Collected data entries
+ + + + + + +

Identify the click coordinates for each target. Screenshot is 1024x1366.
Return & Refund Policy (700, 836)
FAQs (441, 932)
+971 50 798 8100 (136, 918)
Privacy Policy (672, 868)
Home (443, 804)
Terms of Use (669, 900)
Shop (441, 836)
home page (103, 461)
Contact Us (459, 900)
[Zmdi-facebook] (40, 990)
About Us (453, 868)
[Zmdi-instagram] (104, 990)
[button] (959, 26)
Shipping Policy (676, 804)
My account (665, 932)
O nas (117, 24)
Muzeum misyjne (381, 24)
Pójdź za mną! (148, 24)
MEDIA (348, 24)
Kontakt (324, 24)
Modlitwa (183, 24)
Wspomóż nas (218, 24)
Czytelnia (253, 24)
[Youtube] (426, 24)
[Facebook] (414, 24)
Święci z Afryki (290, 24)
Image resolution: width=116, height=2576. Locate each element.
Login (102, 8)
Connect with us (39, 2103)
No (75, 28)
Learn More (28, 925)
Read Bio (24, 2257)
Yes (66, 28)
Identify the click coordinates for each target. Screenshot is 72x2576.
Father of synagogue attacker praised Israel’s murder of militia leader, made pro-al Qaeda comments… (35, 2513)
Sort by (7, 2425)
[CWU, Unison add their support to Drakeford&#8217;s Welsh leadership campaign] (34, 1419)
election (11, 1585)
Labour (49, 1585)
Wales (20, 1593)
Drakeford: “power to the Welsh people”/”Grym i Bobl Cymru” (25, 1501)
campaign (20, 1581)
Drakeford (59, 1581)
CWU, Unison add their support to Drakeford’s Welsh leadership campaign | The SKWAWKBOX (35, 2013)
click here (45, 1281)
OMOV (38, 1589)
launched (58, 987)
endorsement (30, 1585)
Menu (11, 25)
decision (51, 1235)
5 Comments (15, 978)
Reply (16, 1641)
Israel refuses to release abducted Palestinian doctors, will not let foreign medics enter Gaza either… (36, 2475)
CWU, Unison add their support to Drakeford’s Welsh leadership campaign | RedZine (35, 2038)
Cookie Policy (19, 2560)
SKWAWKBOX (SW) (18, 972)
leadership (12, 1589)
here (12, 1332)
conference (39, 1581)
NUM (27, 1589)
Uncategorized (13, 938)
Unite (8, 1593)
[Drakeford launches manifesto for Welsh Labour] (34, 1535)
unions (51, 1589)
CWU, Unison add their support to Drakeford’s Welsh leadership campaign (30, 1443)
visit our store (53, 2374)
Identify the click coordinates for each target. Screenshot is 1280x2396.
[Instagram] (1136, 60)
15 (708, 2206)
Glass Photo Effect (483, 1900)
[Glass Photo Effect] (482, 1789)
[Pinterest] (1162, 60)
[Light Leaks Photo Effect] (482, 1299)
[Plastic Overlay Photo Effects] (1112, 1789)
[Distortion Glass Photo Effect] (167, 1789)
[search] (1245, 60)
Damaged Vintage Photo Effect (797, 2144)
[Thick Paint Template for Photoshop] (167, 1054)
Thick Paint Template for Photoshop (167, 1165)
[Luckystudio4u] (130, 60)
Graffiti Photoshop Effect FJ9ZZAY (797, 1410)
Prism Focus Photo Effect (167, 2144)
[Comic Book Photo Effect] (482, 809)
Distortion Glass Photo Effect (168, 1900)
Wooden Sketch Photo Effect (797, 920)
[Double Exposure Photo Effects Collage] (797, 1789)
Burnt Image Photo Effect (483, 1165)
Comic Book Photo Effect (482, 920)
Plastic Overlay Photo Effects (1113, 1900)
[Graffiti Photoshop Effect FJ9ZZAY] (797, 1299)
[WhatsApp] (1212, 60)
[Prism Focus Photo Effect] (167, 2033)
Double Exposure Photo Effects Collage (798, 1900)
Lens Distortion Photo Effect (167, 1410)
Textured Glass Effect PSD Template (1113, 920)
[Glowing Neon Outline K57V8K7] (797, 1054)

+ + + + + + +

EXERCISE DIRECTIONS
In full and without alteration, copy the entries.

EXERCISE OUTPUT
Identify the click coordinates for each target. Screenshot is 1024x1366.
Return & Refund Policy (700, 836)
FAQs (441, 932)
+971 50 798 8100 (136, 918)
Privacy Policy (672, 868)
Home (443, 804)
Terms of Use (669, 900)
Shop (441, 836)
home page (103, 461)
Contact Us (459, 900)
[Zmdi-facebook] (40, 990)
About Us (453, 868)
[Zmdi-instagram] (104, 990)
[button] (959, 26)
Shipping Policy (676, 804)
My account (665, 932)
O nas (117, 24)
Muzeum misyjne (381, 24)
Pójdź za mną! (148, 24)
MEDIA (348, 24)
Kontakt (324, 24)
Modlitwa (183, 24)
Wspomóż nas (218, 24)
Czytelnia (253, 24)
[Youtube] (426, 24)
[Facebook] (414, 24)
Święci z Afryki (290, 24)
Image resolution: width=116, height=2576. Locate each element.
Login (102, 8)
Connect with us (39, 2103)
No (75, 28)
Learn More (28, 925)
Read Bio (24, 2257)
Yes (66, 28)
Identify the click coordinates for each target. Screenshot is 72x2576.
Father of synagogue attacker praised Israel’s murder of militia leader, made pro-al Qaeda comments… (35, 2513)
Sort by (7, 2425)
[CWU, Unison add their support to Drakeford&#8217;s Welsh leadership campaign] (34, 1419)
election (11, 1585)
Labour (49, 1585)
Wales (20, 1593)
Drakeford: “power to the Welsh people”/”Grym i Bobl Cymru” (25, 1501)
campaign (20, 1581)
Drakeford (59, 1581)
CWU, Unison add their support to Drakeford’s Welsh leadership campaign | The SKWAWKBOX (35, 2013)
click here (45, 1281)
OMOV (38, 1589)
launched (58, 987)
endorsement (30, 1585)
Menu (11, 25)
decision (51, 1235)
5 Comments (15, 978)
Reply (16, 1641)
Israel refuses to release abducted Palestinian doctors, will not let foreign medics enter Gaza either… (36, 2475)
CWU, Unison add their support to Drakeford’s Welsh leadership campaign | RedZine (35, 2038)
Cookie Policy (19, 2560)
SKWAWKBOX (SW) (18, 972)
leadership (12, 1589)
here (12, 1332)
conference (39, 1581)
NUM (27, 1589)
Uncategorized (13, 938)
Unite (8, 1593)
[Drakeford launches manifesto for Welsh Labour] (34, 1535)
unions (51, 1589)
CWU, Unison add their support to Drakeford’s Welsh leadership campaign (30, 1443)
visit our store (53, 2374)
Identify the click coordinates for each target. Screenshot is 1280x2396.
[Instagram] (1136, 60)
15 (708, 2206)
Glass Photo Effect (483, 1900)
[Glass Photo Effect] (482, 1789)
[Pinterest] (1162, 60)
[Light Leaks Photo Effect] (482, 1299)
[Plastic Overlay Photo Effects] (1112, 1789)
[Distortion Glass Photo Effect] (167, 1789)
[search] (1245, 60)
Damaged Vintage Photo Effect (797, 2144)
[Thick Paint Template for Photoshop] (167, 1054)
Thick Paint Template for Photoshop (167, 1165)
[Luckystudio4u] (130, 60)
Graffiti Photoshop Effect FJ9ZZAY (797, 1410)
Prism Focus Photo Effect (167, 2144)
[Comic Book Photo Effect] (482, 809)
Distortion Glass Photo Effect (168, 1900)
Wooden Sketch Photo Effect (797, 920)
[Double Exposure Photo Effects Collage] (797, 1789)
Burnt Image Photo Effect (483, 1165)
Comic Book Photo Effect (482, 920)
Plastic Overlay Photo Effects (1113, 1900)
[Graffiti Photoshop Effect FJ9ZZAY] (797, 1299)
[WhatsApp] (1212, 60)
[Prism Focus Photo Effect] (167, 2033)
Double Exposure Photo Effects Collage (798, 1900)
Lens Distortion Photo Effect (167, 1410)
Textured Glass Effect PSD Template (1113, 920)
[Glowing Neon Outline K57V8K7] (797, 1054)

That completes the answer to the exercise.